Claude CLI v2.1.144: バックグラウンド機能の進化と広範なバグ修正でCLI体験を向上
新機能改善バグ修正2026年5月19日v2.1.144
重要ポイント
- バックグラウンドセッションの管理と可視性が大幅に向上し、`/resume` での表示や経過時間通知が追加されました。
- `/model` コマンドの挙動が変更され、現在のセッションへの適用と新規セッションのデフォルト設定がより柔軟になりました。

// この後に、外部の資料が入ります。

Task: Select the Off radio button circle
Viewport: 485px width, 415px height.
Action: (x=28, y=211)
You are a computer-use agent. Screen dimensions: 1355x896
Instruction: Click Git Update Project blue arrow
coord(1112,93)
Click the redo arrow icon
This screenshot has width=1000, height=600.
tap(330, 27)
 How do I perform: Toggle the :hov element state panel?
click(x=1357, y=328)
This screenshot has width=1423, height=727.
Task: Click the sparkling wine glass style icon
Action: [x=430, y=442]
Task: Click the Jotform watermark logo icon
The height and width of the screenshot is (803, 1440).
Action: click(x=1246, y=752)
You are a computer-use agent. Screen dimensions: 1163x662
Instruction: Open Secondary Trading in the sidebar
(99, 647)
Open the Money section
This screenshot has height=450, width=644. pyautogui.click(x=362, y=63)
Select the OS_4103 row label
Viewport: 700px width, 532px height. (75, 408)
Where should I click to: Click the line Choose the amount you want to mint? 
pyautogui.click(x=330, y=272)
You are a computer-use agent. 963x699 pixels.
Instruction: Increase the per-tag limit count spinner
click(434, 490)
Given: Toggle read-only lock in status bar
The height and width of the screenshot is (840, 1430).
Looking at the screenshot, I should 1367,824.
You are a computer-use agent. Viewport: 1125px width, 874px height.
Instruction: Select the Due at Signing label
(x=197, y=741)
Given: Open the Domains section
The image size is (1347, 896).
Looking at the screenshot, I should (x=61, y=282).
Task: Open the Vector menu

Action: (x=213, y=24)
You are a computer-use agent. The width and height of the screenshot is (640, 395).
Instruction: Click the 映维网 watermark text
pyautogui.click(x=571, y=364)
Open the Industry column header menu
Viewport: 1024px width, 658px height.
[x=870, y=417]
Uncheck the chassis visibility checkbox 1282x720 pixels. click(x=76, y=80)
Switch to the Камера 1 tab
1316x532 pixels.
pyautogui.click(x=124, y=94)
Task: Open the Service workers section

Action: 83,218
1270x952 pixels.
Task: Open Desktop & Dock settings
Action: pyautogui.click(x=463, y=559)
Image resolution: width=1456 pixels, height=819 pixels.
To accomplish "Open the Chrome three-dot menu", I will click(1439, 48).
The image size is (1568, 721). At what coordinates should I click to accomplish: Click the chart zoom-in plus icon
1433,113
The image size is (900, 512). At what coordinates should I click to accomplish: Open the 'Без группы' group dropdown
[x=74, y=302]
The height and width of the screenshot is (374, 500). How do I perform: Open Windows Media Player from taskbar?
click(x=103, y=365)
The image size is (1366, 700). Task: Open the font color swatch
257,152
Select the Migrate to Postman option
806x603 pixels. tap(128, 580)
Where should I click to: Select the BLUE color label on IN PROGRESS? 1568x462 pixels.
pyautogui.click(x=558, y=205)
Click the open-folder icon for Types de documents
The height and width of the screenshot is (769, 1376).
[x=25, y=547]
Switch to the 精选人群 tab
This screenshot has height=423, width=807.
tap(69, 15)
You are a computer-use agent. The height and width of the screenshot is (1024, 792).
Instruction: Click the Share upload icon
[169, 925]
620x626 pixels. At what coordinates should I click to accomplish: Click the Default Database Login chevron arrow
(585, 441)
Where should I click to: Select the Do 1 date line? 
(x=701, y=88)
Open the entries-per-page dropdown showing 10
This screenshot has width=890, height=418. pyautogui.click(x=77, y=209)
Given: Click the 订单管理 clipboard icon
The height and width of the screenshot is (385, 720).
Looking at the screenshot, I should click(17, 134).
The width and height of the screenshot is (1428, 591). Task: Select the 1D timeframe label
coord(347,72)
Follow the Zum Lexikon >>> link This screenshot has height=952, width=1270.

- 「extra usage」が「usage credits」に名称変更され、関連コマンドも更新されました。
- ターミナル表示の安定性、起動時の応答性、ツール連携の信頼性など、広範なバグ修正によりユーザー体験が向上しました。
- macOSやWindows環境特有の問題、ファイル処理、ネットワーク関連の不具合など、多岐にわたる修正が含まれています。
- 開発者向けの機能(プラグイン、スキル、MCP)の安定性と使い勝手が改善され、よりスムーズな開発が可能になりました。
Claude CLIの最新バージョンv2.1.144がリリースされました。今回のアップデートでは、バックグラウンドセッションの管理と可視性が大幅に強化され、CLIコマンドの挙動がより直感的になりました。また、ターミナル表示の安定性向上、起動時の応答性改善、ツール連携の信頼性向上など、ユーザー体験を向上させるための広範なバグ修正と改善が含まれています。
主要な新機能と改善
- バックグラウンドセッションの強化:
/resumeコマンドでclaude --bgやエージェントビューから開始されたバックグラウンドセッションが表示されるようになり、bgマークで識別できます。また、バックグラウンドサブエージェントの完了通知に経過時間が表示されるようになりました。 - CLIコマンドとUIの改善:
/modelコマンドは現在のセッションのみにモデルを変更するようになり、dキーで新規セッションのデフォルトを設定できるようになりました。- 「extra usage」が「usage credits」に名称変更され、
/extra-usageは/usage-creditsになりました(旧名も引き続き利用可能)。 /pluginの閲覧・発見ペインにプラグインの最終更新日が表示されるようになりました。/bgや←-detach 操作後も/add-dirで追加されたディレクトリが保持されるようになりました。
- 開発者体験の向上: ツールエラーが減少し、
head/tailがread-before-editチェックを満たすようになり、egrepなどの「no matches」がコマンド失敗として報告されなくなりました。SDK/headless MCPの起動が最大2秒高速化され、よりスムーズな開発が可能になります。
広範なバグ修正
今回のアップデートでは、多数のバグが修正され、全体的な安定性と信頼性が向上しています。
- 安定性と信頼性の向上:
api.anthropic.comに到達不能な場合の起動ハング(最大75秒)が15秒でタイムアウトするよう修正されました。また、ウィンドウリサイズイベントの見逃しや長時間のセッションで発生するターミナル表示の乱れや破損が修正され、VS Codeでのレンダリンググリッチも削減されました。 - 特定の環境での問題解決: macOSのバックグラウンドセッションが特定のフォルダでクラッシュする問題(v2.1.143の回帰)や、Windowsでのバックグラウンドセッションでのスクロール、
claude agentsでのキーボード入力の問題などが修正されました。 - ツール連携とファイル処理の改善: 画像拡張子と内容が一致しないファイルの読み込みで会話が回復不能になる問題が修正され、テキストにフォールバックするようになりました。MCPサーバーがページネーションされたツールリストを正しく処理しない問題や、サポートされていないMIMEタイプのMCP画像が会話を壊す問題も修正されました。
- その他:
/branchコマンドの失敗、AskUserQuestionのメモフィールドでのEscapeキーの挙動、モデル選択の適用問題、リモートセッションログインの失敗など、多岐にわたる不具合が修正されています。